Write out the lines starting at the one containing "The width and height of the screenshot is (503, 421)." and ending at the last line, keeping every word the same. Leave the pictures out of your answer.

Start of Extracted data

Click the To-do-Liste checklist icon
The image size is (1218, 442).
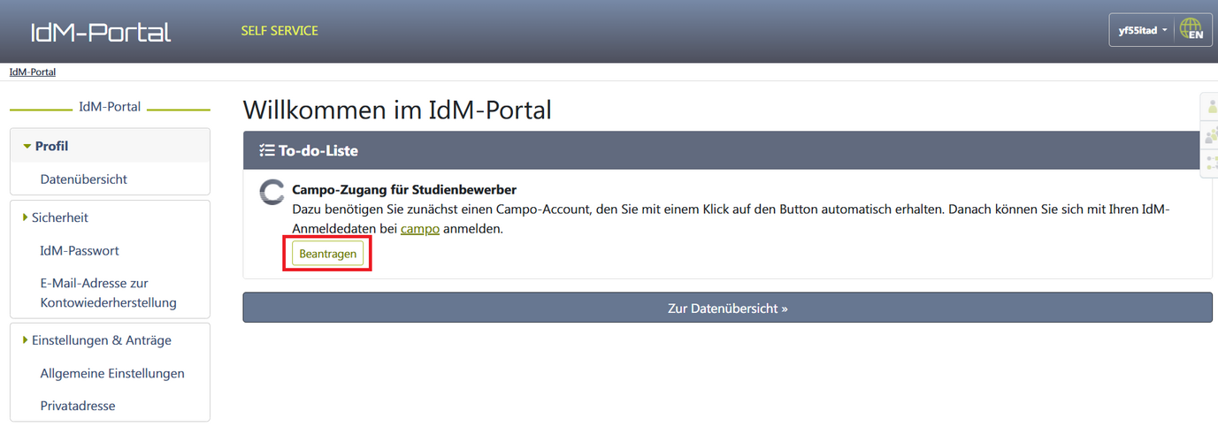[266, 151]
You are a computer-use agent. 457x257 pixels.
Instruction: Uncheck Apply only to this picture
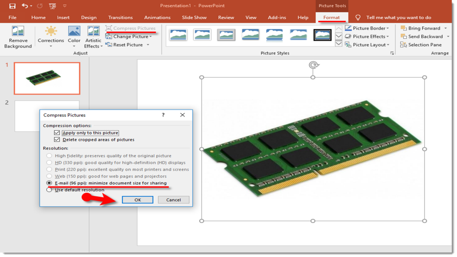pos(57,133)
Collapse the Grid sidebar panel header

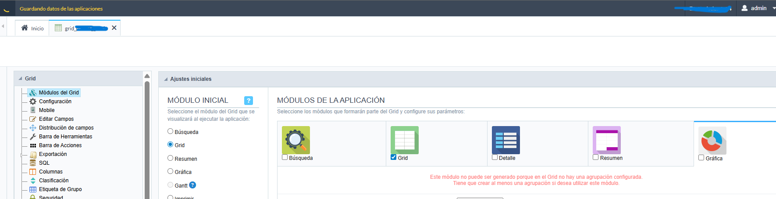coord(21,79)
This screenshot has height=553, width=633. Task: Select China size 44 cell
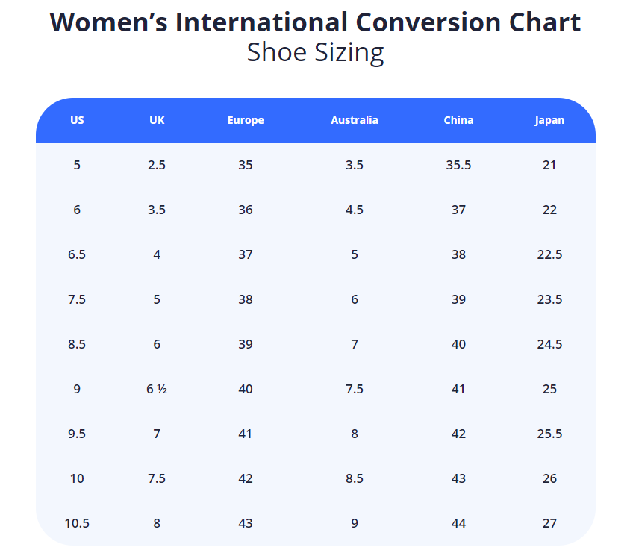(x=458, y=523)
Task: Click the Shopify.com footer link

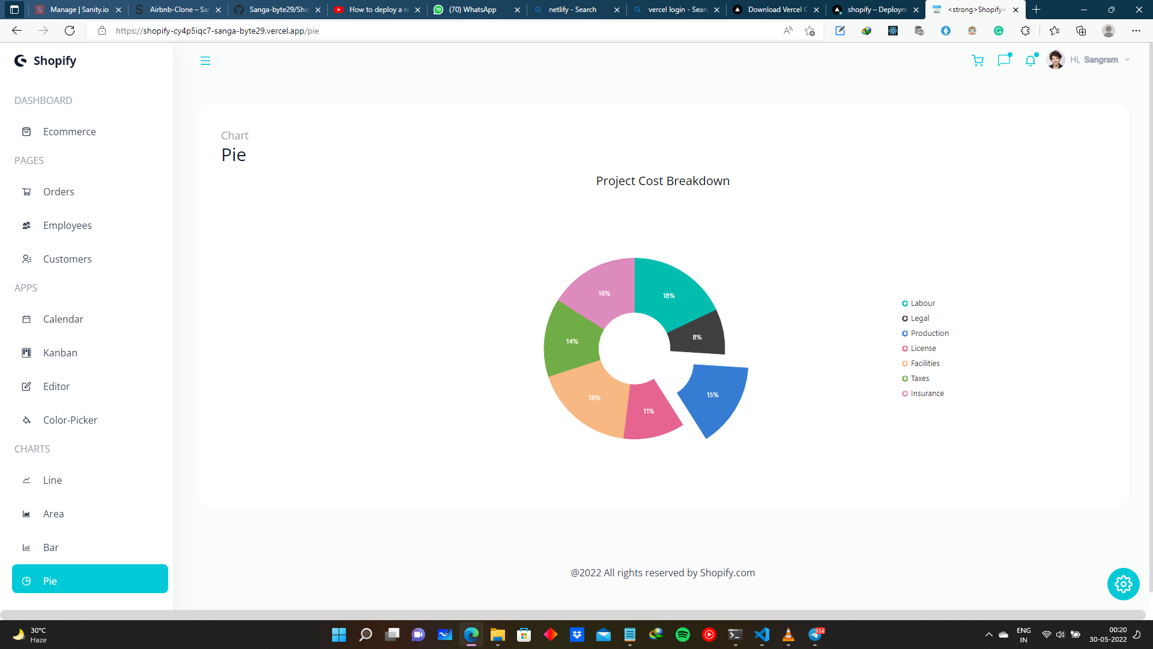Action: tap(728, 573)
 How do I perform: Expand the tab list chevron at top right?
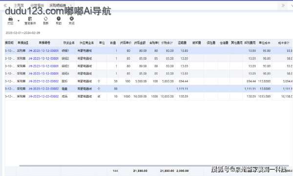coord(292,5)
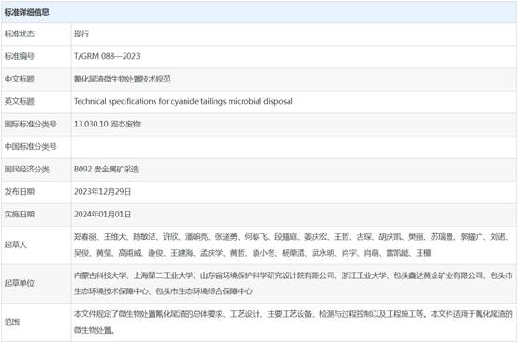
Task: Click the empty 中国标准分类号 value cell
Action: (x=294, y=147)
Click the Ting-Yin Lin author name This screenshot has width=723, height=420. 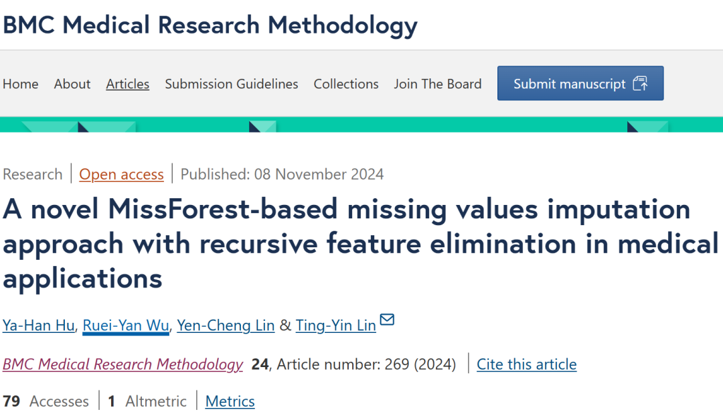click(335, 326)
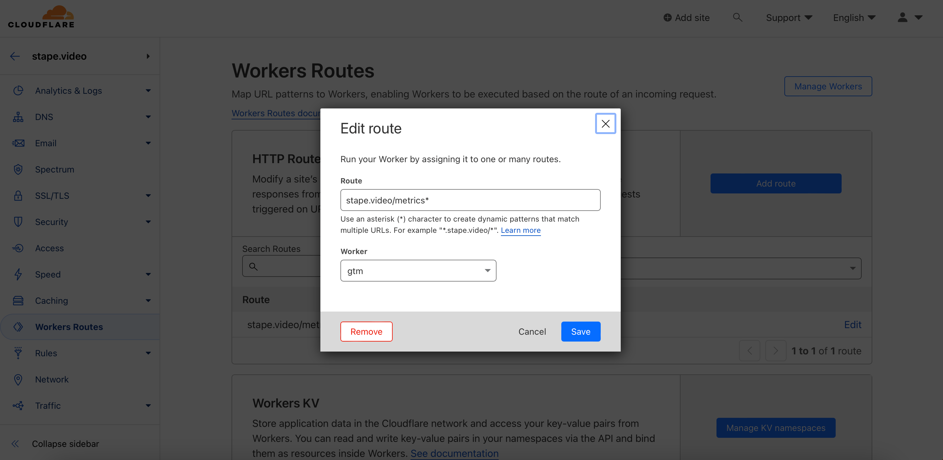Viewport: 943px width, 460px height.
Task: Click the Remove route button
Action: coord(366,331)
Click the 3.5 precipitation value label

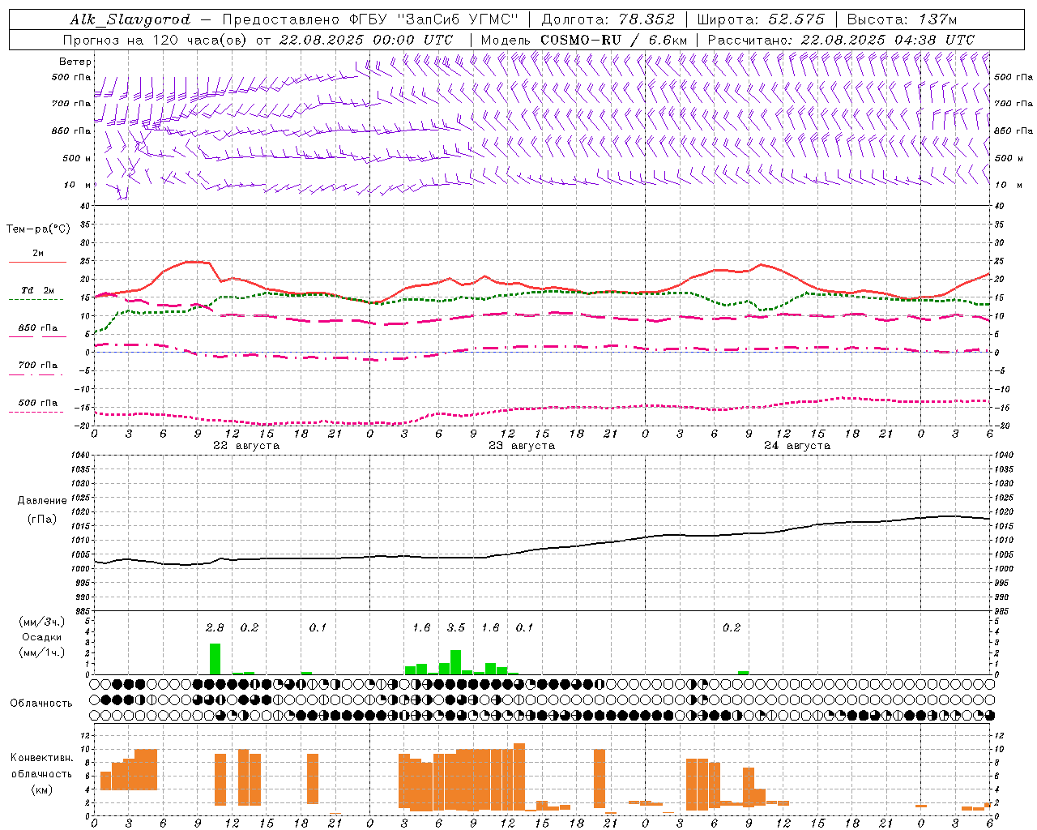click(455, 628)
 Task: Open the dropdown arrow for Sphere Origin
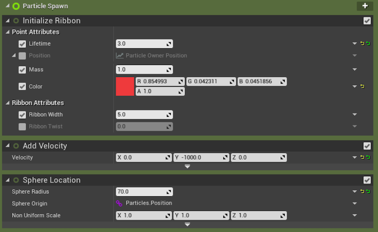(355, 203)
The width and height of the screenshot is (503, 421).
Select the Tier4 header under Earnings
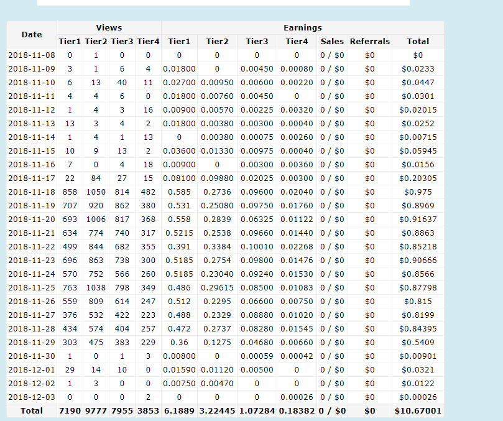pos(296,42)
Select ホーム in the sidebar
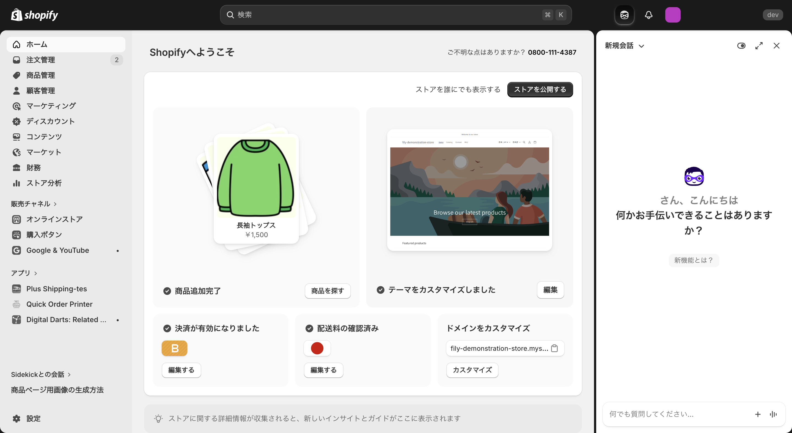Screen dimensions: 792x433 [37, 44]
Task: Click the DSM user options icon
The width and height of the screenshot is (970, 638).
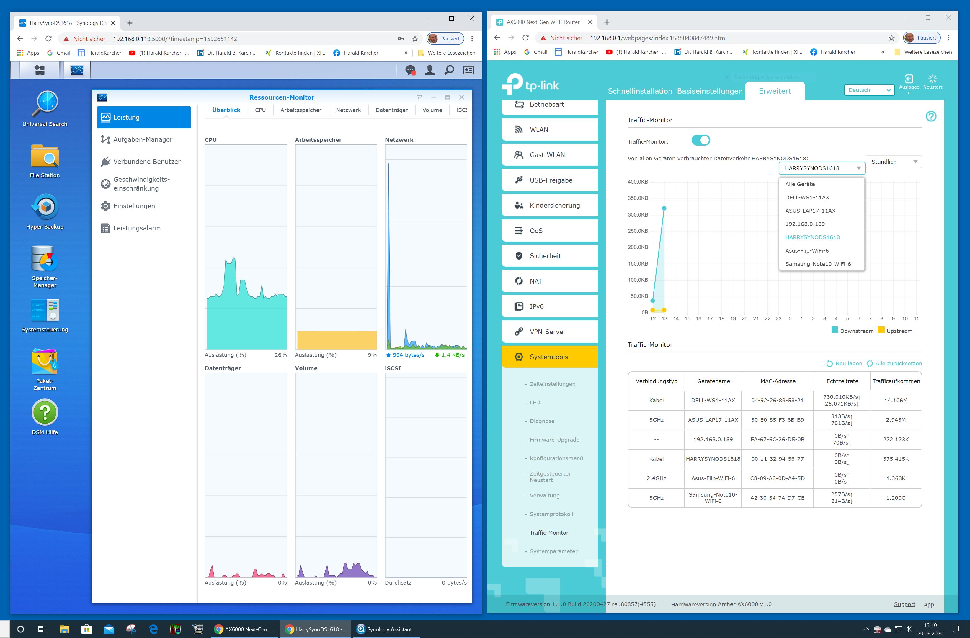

End of Extracted data

§ **Written answer**
The width and height of the screenshot is (503, 421).
Select the Tier4 header under Earnings
pos(296,42)
Select ホーム in the sidebar
Screen dimensions: 792x433 [37, 44]
Task: Click the DSM user options icon
The width and height of the screenshot is (970, 638).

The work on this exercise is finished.